Bollywood actors, are regarded as both great actors and dancers. The tradition has created an industry of music makers who supply music for the actors to lip-synch to. The singers that are actually singing are known as Playback singers. Successful Bollywood actors are superstars, as are film actors in the rest of the world, and the incredible talent making the actual music sometimes goes unnoticed. However as many people love the music, they recognize the talent behind the screen and some of these Playback singers have become stars in their own right. Richa Sharma, who will be headlining our festival on the opening night, is one of thOse stars.
Now onto the music!
Important in the context of a music festival: Bollywood has popularized a lot of music. The music we are mainly talking about is music that comes from the region of India known as Punjab. What has come to represent South Asian music in the west from a popular standpoint is music called Bhangra. This is a very general point of view and leaves out all the subtleties of the unbelievable wealth of creative music traditions all across South Asia, I understand, however, that it is still worth noting.

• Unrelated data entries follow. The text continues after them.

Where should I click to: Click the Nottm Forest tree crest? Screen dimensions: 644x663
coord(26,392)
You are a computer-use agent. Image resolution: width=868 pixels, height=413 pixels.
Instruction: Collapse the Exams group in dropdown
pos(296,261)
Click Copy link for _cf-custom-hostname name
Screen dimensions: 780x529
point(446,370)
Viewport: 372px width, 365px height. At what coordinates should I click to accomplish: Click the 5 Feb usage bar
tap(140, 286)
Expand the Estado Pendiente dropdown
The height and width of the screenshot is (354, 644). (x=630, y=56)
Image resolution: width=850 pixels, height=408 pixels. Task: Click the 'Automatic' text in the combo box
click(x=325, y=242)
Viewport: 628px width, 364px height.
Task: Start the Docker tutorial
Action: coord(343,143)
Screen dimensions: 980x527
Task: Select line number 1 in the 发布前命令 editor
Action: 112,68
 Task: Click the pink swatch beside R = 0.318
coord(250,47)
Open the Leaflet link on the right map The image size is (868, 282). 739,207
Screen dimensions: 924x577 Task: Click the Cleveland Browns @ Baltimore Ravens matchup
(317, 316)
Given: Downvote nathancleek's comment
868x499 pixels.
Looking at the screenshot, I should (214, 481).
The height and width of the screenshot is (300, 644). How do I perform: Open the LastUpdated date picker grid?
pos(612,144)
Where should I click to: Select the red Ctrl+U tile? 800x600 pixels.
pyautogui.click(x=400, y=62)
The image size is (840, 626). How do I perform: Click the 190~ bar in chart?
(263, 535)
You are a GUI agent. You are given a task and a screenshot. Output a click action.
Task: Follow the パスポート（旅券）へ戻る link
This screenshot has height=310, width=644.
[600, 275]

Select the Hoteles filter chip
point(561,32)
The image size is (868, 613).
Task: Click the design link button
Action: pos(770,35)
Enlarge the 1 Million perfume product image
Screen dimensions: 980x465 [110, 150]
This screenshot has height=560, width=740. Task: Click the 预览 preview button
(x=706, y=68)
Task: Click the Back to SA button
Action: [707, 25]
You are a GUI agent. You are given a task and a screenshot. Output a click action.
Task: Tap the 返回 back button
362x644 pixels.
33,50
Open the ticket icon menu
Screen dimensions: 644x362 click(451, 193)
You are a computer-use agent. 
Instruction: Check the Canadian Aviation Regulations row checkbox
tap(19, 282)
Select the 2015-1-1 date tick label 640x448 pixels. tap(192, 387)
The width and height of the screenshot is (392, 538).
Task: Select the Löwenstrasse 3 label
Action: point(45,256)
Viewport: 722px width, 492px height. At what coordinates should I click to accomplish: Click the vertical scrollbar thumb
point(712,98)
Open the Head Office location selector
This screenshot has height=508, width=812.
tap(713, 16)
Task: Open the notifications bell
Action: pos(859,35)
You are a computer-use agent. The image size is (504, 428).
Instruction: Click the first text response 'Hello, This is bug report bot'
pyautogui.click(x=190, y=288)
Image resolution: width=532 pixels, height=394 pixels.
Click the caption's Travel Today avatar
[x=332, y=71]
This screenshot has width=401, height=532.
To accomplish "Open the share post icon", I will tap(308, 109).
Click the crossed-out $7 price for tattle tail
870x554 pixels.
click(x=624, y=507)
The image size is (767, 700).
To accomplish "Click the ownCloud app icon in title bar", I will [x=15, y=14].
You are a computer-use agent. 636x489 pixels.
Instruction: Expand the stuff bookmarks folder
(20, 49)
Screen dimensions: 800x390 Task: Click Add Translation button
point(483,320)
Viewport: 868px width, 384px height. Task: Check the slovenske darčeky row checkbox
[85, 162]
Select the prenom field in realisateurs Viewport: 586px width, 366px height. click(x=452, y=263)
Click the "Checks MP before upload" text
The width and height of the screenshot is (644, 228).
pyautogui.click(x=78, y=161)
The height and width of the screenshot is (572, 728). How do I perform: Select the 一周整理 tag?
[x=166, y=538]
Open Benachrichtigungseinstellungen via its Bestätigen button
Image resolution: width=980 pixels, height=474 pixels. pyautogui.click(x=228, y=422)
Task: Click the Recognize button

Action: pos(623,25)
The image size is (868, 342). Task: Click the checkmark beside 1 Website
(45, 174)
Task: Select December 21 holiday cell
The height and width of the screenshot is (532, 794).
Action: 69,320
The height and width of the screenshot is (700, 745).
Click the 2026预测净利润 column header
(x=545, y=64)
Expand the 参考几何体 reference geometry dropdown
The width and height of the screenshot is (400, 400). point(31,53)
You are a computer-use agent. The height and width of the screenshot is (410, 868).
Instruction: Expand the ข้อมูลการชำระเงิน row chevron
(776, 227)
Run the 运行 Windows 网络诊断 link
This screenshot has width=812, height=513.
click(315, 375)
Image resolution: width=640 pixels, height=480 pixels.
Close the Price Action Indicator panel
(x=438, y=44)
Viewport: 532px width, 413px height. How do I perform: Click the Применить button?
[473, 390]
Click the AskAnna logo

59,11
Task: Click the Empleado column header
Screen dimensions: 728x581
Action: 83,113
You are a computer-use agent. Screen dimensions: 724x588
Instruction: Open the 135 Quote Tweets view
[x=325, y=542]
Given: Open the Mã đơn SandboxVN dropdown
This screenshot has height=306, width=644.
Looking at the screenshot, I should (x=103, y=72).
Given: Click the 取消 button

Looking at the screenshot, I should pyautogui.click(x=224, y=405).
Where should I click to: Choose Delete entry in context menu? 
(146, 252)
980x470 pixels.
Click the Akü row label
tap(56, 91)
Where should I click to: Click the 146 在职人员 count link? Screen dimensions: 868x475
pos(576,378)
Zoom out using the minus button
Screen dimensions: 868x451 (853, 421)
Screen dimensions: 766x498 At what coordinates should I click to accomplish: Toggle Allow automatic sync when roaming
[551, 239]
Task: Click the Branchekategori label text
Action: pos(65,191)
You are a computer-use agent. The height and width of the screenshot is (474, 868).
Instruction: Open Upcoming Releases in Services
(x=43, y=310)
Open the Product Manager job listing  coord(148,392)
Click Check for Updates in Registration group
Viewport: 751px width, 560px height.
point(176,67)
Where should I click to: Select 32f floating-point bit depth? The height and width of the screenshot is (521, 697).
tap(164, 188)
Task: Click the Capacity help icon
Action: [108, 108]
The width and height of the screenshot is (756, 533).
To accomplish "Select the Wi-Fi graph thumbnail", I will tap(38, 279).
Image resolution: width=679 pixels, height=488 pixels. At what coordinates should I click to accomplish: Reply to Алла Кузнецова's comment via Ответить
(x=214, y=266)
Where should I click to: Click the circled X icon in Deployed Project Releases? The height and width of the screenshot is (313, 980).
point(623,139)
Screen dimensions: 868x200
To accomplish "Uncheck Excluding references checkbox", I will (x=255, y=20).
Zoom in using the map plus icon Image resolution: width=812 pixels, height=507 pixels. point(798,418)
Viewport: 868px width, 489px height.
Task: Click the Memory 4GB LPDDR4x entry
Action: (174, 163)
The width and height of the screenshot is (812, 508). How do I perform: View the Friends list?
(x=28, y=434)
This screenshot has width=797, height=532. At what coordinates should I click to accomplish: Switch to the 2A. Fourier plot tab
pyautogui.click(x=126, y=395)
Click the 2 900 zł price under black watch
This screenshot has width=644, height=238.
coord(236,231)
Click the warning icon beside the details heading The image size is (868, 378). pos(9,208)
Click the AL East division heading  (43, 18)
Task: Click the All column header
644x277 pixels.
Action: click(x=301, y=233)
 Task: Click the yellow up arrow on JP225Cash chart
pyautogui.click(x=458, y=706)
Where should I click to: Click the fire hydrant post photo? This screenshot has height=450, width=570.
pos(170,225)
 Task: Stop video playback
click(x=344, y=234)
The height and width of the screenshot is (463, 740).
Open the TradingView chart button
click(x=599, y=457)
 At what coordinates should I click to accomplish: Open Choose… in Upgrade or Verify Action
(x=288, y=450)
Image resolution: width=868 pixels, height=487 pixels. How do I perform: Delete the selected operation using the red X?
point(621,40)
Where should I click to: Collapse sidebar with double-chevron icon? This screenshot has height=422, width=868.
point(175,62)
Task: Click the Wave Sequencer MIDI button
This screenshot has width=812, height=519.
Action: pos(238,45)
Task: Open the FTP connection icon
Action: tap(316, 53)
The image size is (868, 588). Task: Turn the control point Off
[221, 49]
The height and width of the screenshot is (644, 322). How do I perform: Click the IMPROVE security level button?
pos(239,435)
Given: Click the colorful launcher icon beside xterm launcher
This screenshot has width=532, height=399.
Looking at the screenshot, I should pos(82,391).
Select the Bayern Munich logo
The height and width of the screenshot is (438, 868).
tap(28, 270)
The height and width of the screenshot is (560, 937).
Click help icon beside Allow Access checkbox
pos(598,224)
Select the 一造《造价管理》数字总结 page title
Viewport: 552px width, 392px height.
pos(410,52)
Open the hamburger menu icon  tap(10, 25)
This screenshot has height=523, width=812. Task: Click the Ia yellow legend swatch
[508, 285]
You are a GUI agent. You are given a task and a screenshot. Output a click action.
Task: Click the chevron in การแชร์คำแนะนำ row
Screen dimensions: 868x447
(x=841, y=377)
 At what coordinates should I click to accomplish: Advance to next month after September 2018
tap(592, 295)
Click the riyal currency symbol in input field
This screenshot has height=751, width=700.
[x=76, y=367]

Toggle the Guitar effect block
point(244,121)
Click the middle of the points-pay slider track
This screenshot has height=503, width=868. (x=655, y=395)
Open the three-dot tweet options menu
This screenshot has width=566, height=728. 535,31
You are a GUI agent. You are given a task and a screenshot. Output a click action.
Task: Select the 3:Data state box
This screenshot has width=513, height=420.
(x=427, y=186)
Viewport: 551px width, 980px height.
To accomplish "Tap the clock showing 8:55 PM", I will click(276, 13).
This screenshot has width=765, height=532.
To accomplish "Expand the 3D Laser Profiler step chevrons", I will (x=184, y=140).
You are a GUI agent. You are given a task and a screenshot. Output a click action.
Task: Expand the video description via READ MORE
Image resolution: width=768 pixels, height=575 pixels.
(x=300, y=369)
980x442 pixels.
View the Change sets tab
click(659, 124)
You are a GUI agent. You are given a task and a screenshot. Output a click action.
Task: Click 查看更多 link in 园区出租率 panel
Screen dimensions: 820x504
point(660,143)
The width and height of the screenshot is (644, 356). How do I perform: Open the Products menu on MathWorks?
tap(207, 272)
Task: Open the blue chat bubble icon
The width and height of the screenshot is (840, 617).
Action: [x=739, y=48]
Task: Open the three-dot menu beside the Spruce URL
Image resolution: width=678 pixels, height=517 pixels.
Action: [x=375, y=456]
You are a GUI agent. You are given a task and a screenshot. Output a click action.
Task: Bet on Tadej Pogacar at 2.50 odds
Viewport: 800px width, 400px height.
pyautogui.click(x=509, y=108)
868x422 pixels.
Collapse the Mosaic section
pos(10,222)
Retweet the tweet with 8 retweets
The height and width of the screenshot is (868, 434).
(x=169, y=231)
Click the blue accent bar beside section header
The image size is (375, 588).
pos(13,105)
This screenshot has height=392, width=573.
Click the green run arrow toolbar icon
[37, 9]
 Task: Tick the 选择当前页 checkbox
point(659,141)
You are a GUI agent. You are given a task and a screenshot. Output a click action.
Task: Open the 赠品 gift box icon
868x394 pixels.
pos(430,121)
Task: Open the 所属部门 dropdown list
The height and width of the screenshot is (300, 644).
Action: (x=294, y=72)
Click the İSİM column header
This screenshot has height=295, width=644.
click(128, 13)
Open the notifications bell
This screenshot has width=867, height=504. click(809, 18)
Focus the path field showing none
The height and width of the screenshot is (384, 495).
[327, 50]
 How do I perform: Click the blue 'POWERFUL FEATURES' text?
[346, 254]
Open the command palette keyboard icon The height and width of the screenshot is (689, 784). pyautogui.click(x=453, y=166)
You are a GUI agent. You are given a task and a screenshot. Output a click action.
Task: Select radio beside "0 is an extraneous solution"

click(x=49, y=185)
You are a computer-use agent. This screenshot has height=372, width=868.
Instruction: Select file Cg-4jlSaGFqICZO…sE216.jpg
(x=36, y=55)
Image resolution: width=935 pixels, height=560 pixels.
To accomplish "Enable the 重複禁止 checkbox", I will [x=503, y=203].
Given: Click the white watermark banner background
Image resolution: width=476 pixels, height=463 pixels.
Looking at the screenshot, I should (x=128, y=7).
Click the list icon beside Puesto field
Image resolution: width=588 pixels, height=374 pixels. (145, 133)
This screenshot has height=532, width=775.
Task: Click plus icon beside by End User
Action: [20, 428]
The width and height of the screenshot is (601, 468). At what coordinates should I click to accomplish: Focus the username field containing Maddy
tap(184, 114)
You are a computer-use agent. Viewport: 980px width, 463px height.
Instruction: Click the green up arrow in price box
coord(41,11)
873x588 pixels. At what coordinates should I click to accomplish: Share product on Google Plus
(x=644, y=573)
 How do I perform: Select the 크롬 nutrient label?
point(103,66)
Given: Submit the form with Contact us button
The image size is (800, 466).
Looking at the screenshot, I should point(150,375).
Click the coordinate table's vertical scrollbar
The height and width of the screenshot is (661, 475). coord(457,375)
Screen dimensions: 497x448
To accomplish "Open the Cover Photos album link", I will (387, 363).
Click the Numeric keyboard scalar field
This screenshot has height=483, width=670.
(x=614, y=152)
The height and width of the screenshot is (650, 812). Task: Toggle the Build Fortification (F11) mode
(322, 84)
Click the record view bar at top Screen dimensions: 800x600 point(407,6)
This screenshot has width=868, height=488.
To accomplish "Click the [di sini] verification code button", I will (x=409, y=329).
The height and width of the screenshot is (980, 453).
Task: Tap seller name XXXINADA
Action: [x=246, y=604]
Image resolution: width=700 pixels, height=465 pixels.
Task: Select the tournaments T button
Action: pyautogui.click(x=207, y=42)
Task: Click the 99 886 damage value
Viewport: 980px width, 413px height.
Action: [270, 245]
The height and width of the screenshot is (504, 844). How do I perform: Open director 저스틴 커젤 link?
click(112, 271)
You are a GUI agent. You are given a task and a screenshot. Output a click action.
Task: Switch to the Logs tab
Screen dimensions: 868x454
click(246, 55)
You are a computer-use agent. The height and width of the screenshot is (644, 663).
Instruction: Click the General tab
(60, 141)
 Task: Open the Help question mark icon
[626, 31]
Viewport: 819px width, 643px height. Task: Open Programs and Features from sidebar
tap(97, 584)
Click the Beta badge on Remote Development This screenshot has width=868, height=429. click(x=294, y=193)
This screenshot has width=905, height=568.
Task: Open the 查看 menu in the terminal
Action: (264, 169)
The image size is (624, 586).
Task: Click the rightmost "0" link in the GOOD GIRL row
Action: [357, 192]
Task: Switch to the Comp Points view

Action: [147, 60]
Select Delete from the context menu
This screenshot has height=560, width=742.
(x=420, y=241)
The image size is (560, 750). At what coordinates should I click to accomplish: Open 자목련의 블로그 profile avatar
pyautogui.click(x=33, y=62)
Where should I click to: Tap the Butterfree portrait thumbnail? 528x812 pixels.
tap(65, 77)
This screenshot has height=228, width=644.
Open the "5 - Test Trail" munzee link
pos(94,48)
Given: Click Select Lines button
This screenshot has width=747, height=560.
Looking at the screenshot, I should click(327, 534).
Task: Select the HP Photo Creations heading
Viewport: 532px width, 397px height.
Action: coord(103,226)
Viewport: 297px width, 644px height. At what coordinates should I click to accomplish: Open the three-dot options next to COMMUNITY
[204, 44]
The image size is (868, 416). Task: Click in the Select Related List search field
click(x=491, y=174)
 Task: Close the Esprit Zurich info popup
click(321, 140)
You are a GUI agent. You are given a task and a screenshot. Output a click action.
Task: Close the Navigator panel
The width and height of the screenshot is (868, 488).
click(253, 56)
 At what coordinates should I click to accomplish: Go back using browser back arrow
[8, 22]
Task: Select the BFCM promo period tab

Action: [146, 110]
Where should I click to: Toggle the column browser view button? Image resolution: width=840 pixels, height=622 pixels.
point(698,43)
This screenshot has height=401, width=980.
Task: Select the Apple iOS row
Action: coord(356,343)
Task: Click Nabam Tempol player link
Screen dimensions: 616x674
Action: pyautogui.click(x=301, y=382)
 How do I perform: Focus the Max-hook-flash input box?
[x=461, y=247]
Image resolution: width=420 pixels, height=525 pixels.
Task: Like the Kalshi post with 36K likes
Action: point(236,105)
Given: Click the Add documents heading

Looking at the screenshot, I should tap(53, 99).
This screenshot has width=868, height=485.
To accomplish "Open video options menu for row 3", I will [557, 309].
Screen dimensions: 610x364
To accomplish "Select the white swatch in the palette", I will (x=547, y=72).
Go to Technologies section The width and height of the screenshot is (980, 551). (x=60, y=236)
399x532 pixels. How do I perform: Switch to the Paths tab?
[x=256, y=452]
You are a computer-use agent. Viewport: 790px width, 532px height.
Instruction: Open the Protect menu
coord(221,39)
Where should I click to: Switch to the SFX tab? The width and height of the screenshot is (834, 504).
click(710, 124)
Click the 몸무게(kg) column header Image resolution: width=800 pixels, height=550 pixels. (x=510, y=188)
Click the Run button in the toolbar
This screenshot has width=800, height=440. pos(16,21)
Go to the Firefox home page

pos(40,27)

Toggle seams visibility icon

Bhangra, interestingly enough, is a modernized version of Punjab Folk Music, that was developed in Britain by immigrants from the Punjab region.
Bhangra as we know it uses the basic rhythms, ornamentation and tonality from Punjab folk music but incorporates non-traditional instruments such as drum sets or drum machines, and goes as far as introducing hip hop into the genre and other western sounds. You will get to hear the best of what Bhangra is today from DJ Rekha on June 20.
Petr Cancura is Programming Director of TD Ottawa Jazz Festival.